Required work
Set out the data below as a numbered list, leaving out any blank lines.

Entries shown
========================

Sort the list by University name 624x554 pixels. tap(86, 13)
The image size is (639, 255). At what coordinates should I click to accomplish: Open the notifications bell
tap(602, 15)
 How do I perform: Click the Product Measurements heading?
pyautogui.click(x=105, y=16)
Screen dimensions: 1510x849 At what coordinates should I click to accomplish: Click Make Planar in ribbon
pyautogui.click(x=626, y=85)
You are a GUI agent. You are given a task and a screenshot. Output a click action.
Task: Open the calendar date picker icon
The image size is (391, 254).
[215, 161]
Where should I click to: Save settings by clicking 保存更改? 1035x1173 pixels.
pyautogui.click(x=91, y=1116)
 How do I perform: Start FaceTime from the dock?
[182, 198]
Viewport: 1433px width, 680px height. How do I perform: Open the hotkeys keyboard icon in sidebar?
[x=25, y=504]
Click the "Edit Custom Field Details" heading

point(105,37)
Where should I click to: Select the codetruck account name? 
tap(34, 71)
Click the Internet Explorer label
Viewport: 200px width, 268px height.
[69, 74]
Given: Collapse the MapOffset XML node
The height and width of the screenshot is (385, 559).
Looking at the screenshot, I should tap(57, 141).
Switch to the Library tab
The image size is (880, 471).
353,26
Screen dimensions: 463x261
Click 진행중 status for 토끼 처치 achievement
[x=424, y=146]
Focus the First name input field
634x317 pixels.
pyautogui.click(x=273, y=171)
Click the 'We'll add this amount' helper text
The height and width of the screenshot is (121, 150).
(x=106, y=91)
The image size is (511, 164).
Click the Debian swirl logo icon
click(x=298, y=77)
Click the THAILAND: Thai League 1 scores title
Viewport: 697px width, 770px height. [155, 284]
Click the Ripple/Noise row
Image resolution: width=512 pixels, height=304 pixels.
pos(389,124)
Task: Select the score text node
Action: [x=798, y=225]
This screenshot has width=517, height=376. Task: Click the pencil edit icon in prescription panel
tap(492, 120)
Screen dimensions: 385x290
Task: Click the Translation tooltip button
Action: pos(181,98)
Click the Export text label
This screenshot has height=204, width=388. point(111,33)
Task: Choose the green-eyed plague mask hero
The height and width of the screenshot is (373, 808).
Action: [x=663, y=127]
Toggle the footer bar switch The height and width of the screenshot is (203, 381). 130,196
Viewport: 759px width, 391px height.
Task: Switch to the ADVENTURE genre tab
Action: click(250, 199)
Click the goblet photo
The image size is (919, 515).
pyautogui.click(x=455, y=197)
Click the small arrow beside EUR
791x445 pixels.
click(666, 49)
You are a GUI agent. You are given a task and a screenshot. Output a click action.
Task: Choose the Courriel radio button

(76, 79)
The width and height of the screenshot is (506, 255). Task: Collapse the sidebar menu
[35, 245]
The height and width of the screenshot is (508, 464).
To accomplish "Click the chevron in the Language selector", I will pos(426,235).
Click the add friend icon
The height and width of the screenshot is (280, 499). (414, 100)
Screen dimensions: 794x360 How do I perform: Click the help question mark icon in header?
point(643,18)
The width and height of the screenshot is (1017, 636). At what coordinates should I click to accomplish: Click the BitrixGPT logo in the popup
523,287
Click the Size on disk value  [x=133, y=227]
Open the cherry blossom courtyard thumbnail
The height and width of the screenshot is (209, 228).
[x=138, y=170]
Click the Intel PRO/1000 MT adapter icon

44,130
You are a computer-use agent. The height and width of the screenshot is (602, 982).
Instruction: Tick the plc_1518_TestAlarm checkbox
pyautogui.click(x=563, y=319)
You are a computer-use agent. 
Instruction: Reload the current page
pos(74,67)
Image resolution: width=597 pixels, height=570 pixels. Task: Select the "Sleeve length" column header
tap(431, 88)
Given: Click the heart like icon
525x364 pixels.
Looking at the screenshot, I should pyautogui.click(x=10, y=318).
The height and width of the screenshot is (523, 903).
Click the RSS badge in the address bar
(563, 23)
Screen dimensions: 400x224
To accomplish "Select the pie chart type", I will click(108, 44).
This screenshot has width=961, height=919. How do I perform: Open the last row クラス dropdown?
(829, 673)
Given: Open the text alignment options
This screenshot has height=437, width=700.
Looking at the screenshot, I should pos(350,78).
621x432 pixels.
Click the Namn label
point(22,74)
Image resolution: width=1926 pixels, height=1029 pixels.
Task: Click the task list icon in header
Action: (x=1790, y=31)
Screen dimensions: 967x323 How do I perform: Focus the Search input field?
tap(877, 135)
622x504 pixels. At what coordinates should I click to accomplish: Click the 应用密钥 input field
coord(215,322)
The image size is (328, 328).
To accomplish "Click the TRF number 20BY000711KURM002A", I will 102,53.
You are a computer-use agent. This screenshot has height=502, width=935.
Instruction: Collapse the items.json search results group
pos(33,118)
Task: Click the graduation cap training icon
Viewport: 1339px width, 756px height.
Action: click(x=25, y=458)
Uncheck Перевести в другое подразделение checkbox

========================

Output
1. Sort the list by University name 624x554 pixels. tap(86, 13)
2. The image size is (639, 255). At what coordinates should I click to accomplish: Open the notifications bell
3. tap(602, 15)
4.  How do I perform: Click the Product Measurements heading?
5. pyautogui.click(x=105, y=16)
6. Screen dimensions: 1510x849 At what coordinates should I click to accomplish: Click Make Planar in ribbon
7. pyautogui.click(x=626, y=85)
8. You are a GUI agent. You are given a task and a screenshot. Output a click action.
9. Task: Open the calendar date picker icon
10. The image size is (391, 254).
11. [215, 161]
12. Where should I click to: Save settings by clicking 保存更改? 1035x1173 pixels.
13. pyautogui.click(x=91, y=1116)
14.  How do I perform: Start FaceTime from the dock?
15. [182, 198]
16. Viewport: 1433px width, 680px height. How do I perform: Open the hotkeys keyboard icon in sidebar?
17. [x=25, y=504]
18. Click the "Edit Custom Field Details" heading
19. point(105,37)
20. Where should I click to: Select the codetruck account name? 
21. tap(34, 71)
22. Click the Internet Explorer label
23. Viewport: 200px width, 268px height.
24. [69, 74]
25. Given: Collapse the MapOffset XML node
26. The height and width of the screenshot is (385, 559).
27. Looking at the screenshot, I should tap(57, 141).
28. Switch to the Library tab
29. The image size is (880, 471).
30. 353,26
31. Screen dimensions: 463x261
32. Click 진행중 status for 토끼 처치 achievement
33. [x=424, y=146]
34. Focus the First name input field
35. 634x317 pixels.
36. pyautogui.click(x=273, y=171)
37. Click the 'We'll add this amount' helper text
38. The height and width of the screenshot is (121, 150).
39. (x=106, y=91)
40. The image size is (511, 164).
41. Click the Debian swirl logo icon
42. click(x=298, y=77)
43. Click the THAILAND: Thai League 1 scores title
44. Viewport: 697px width, 770px height. [155, 284]
45. Click the Ripple/Noise row
46. Image resolution: width=512 pixels, height=304 pixels.
47. pos(389,124)
48. Task: Select the score text node
49. Action: [x=798, y=225]
50. This screenshot has width=517, height=376. Task: Click the pencil edit icon in prescription panel
51. tap(492, 120)
52. Screen dimensions: 385x290
53. Task: Click the Translation tooltip button
54. Action: pos(181,98)
55. Click the Export text label
56. This screenshot has height=204, width=388. point(111,33)
57. Task: Choose the green-eyed plague mask hero
58. The height and width of the screenshot is (373, 808).
59. Action: [x=663, y=127]
60. Toggle the footer bar switch The height and width of the screenshot is (203, 381). 130,196
61. Viewport: 759px width, 391px height.
62. Task: Switch to the ADVENTURE genre tab
63. Action: click(250, 199)
64. Click the goblet photo
65. The image size is (919, 515).
66. pyautogui.click(x=455, y=197)
67. Click the small arrow beside EUR
68. 791x445 pixels.
69. click(666, 49)
70. You are a GUI agent. You are given a task and a screenshot. Output a click action.
71. Task: Choose the Courriel radio button
72. (76, 79)
73. The width and height of the screenshot is (506, 255). Task: Collapse the sidebar menu
74. [35, 245]
75. The height and width of the screenshot is (508, 464).
76. To accomplish "Click the chevron in the Language selector", I will pos(426,235).
77. Click the add friend icon
78. The height and width of the screenshot is (280, 499). (414, 100)
79. Screen dimensions: 794x360 How do I perform: Click the help question mark icon in header?
80. point(643,18)
81. The width and height of the screenshot is (1017, 636). At what coordinates should I click to accomplish: Click the BitrixGPT logo in the popup
82. 523,287
83. Click the Size on disk value  [x=133, y=227]
84. Open the cherry blossom courtyard thumbnail
85. The height and width of the screenshot is (209, 228).
86. [x=138, y=170]
87. Click the Intel PRO/1000 MT adapter icon
88. 44,130
89. You are a computer-use agent. The height and width of the screenshot is (602, 982).
90. Instruction: Tick the plc_1518_TestAlarm checkbox
91. pyautogui.click(x=563, y=319)
92. You are a computer-use agent. 
93. Instruction: Reload the current page
94. pos(74,67)
95. Image resolution: width=597 pixels, height=570 pixels. Task: Select the "Sleeve length" column header
96. tap(431, 88)
97. Given: Click the heart like icon
98. 525x364 pixels.
99. Looking at the screenshot, I should pyautogui.click(x=10, y=318).
100. The height and width of the screenshot is (523, 903).
101. Click the RSS badge in the address bar
102. (563, 23)
103. Screen dimensions: 400x224
104. To accomplish "Select the pie chart type", I will click(108, 44).
105. This screenshot has width=961, height=919. How do I perform: Open the last row クラス dropdown?
106. (829, 673)
107. Given: Open the text alignment options
108. This screenshot has height=437, width=700.
109. Looking at the screenshot, I should pos(350,78).
110. 621x432 pixels.
111. Click the Namn label
112. point(22,74)
113. Image resolution: width=1926 pixels, height=1029 pixels.
114. Task: Click the task list icon in header
115. Action: (x=1790, y=31)
116. Screen dimensions: 967x323 How do I perform: Focus the Search input field?
117. tap(877, 135)
118. 622x504 pixels. At what coordinates should I click to accomplish: Click the 应用密钥 input field
119. coord(215,322)
120. The image size is (328, 328).
121. To accomplish "Click the TRF number 20BY000711KURM002A", I will 102,53.
122. You are a computer-use agent. This screenshot has height=502, width=935.
123. Instruction: Collapse the items.json search results group
124. pos(33,118)
125. Task: Click the graduation cap training icon
126. Viewport: 1339px width, 756px height.
127. Action: click(x=25, y=458)
128. Uncheck Перевести в другое подразделение checkbox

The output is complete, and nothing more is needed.